▶ **PROBLEM DETAILS**:
What is the number of lines in the data below that contain "bubble"? Reply with the number only.

▶ **INPUT FOR THIS TASK**:
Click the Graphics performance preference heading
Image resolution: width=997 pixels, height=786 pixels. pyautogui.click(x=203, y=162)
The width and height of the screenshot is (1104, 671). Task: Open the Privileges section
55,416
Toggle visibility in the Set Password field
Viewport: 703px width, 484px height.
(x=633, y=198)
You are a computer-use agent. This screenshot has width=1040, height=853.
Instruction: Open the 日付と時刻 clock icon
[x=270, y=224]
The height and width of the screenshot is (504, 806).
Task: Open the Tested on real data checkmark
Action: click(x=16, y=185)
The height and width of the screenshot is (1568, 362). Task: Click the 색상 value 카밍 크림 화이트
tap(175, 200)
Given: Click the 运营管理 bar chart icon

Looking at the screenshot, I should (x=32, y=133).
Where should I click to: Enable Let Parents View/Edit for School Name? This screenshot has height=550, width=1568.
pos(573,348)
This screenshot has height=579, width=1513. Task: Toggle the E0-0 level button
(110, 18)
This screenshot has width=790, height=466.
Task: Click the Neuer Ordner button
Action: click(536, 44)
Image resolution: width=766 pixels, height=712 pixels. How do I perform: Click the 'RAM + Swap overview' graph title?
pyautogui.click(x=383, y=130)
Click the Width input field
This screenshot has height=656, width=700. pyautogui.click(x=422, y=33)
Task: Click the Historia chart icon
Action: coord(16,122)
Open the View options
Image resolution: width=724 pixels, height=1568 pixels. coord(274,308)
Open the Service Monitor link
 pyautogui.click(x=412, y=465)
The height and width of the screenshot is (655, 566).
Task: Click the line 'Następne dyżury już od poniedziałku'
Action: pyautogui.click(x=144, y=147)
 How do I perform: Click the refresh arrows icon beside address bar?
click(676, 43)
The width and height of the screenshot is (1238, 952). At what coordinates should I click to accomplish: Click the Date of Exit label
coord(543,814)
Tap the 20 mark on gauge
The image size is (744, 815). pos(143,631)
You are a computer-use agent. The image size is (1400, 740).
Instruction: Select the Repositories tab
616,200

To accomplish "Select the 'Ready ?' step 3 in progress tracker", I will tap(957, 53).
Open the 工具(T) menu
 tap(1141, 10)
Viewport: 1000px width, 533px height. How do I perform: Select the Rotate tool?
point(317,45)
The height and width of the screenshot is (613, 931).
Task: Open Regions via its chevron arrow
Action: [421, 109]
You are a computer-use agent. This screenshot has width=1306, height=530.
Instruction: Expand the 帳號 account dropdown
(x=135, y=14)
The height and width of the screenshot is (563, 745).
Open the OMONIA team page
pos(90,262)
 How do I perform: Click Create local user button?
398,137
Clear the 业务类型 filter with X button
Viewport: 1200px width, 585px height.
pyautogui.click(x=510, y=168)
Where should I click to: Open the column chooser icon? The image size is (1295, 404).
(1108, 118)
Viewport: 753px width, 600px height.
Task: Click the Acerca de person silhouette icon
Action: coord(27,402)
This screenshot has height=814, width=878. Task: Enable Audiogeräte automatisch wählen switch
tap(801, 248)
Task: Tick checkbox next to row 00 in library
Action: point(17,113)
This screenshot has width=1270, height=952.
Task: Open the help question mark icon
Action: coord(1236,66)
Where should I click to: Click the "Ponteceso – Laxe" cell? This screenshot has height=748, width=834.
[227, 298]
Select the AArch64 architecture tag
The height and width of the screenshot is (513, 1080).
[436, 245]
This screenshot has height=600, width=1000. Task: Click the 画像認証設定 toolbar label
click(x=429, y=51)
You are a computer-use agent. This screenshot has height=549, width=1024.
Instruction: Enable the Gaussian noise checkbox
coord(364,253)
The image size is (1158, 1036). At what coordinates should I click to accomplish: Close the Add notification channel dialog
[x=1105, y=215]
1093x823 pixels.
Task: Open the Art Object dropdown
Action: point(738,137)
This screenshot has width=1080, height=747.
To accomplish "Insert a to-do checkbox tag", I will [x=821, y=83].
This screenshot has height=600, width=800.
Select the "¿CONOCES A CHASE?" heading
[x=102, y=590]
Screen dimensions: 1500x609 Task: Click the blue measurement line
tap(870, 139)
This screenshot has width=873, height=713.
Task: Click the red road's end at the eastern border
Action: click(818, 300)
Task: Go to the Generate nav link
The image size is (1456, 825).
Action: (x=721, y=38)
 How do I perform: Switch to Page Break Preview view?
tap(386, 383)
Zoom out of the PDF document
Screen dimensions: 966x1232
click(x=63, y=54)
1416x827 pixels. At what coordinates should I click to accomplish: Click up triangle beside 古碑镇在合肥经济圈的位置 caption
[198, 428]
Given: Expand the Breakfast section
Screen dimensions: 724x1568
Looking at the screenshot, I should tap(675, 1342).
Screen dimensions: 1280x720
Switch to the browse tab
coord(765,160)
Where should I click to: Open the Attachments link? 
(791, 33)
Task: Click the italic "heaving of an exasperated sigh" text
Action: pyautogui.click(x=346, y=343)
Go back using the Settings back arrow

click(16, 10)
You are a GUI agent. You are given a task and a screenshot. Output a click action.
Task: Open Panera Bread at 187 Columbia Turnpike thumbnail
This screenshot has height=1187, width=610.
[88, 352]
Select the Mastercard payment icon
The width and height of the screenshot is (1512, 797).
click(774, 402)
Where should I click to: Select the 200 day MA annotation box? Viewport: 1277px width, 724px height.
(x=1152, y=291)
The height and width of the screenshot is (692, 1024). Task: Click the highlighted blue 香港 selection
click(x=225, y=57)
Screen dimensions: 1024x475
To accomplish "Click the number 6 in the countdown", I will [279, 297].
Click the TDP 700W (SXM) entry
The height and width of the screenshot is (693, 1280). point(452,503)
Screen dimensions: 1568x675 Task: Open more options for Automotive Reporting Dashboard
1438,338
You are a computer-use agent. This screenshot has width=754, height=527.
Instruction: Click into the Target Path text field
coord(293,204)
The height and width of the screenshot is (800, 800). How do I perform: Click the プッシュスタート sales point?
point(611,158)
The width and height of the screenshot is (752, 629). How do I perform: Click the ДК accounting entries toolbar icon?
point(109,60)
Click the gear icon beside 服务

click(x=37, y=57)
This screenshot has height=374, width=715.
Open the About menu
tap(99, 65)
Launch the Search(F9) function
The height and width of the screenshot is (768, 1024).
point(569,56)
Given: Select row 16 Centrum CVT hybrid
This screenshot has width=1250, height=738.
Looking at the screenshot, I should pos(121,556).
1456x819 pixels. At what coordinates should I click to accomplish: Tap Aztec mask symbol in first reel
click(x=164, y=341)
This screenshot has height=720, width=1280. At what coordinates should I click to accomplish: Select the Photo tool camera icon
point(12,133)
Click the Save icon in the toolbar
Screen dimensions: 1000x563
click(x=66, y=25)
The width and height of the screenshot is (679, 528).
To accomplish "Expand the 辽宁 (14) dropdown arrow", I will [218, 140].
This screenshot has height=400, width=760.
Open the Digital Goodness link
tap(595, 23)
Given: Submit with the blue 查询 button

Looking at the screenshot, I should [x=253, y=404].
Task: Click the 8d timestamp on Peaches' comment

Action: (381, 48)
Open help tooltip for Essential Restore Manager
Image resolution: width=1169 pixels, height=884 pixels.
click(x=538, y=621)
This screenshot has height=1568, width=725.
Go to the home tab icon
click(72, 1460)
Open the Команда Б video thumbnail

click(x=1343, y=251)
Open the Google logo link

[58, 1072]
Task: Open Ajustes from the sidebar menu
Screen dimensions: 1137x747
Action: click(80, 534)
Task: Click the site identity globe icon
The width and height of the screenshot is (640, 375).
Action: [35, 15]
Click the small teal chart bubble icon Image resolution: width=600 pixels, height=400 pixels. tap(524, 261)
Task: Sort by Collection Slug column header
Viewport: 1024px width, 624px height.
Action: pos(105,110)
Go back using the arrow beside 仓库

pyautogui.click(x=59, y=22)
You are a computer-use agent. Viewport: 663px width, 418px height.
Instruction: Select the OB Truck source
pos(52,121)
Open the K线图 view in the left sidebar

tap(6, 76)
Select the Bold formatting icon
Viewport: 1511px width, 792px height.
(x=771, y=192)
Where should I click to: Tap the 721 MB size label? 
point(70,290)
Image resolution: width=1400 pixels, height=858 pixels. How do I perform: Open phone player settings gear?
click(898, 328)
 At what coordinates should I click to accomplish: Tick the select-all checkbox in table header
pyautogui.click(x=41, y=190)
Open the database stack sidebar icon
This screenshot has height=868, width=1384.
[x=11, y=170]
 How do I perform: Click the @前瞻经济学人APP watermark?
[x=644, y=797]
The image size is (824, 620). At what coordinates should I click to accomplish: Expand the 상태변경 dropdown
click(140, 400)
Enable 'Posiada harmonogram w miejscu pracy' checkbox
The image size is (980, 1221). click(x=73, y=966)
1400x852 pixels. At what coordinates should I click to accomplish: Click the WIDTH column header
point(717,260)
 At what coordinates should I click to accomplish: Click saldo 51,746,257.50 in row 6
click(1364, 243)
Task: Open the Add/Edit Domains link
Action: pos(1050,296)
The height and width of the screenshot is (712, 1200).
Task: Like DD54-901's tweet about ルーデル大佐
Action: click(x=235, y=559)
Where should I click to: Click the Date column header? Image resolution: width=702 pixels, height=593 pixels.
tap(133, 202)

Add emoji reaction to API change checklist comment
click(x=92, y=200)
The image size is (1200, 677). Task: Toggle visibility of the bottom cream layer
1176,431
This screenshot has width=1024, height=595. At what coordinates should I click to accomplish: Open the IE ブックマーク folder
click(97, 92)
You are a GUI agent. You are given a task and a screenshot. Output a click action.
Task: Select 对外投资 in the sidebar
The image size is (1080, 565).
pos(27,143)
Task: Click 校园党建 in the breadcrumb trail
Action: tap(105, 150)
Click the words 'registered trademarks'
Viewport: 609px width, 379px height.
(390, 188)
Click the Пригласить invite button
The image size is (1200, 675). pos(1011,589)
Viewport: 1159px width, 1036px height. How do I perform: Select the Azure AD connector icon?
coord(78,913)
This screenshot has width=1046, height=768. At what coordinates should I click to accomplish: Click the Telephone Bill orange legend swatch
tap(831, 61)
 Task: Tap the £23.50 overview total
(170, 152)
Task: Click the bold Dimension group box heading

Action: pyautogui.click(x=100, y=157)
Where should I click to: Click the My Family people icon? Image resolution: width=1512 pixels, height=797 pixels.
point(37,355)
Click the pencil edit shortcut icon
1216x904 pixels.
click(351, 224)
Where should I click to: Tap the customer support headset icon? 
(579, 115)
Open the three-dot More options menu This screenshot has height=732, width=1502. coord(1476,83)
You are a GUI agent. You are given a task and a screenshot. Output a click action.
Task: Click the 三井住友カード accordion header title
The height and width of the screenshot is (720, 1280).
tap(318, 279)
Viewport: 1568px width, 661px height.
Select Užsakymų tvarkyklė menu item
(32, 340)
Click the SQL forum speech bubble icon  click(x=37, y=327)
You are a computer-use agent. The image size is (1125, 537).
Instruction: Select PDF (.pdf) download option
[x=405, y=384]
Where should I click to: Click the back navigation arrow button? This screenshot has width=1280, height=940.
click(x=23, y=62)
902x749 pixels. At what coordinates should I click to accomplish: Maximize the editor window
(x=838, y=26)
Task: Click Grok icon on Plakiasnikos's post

▶ **SOLUTION BELOW**:
2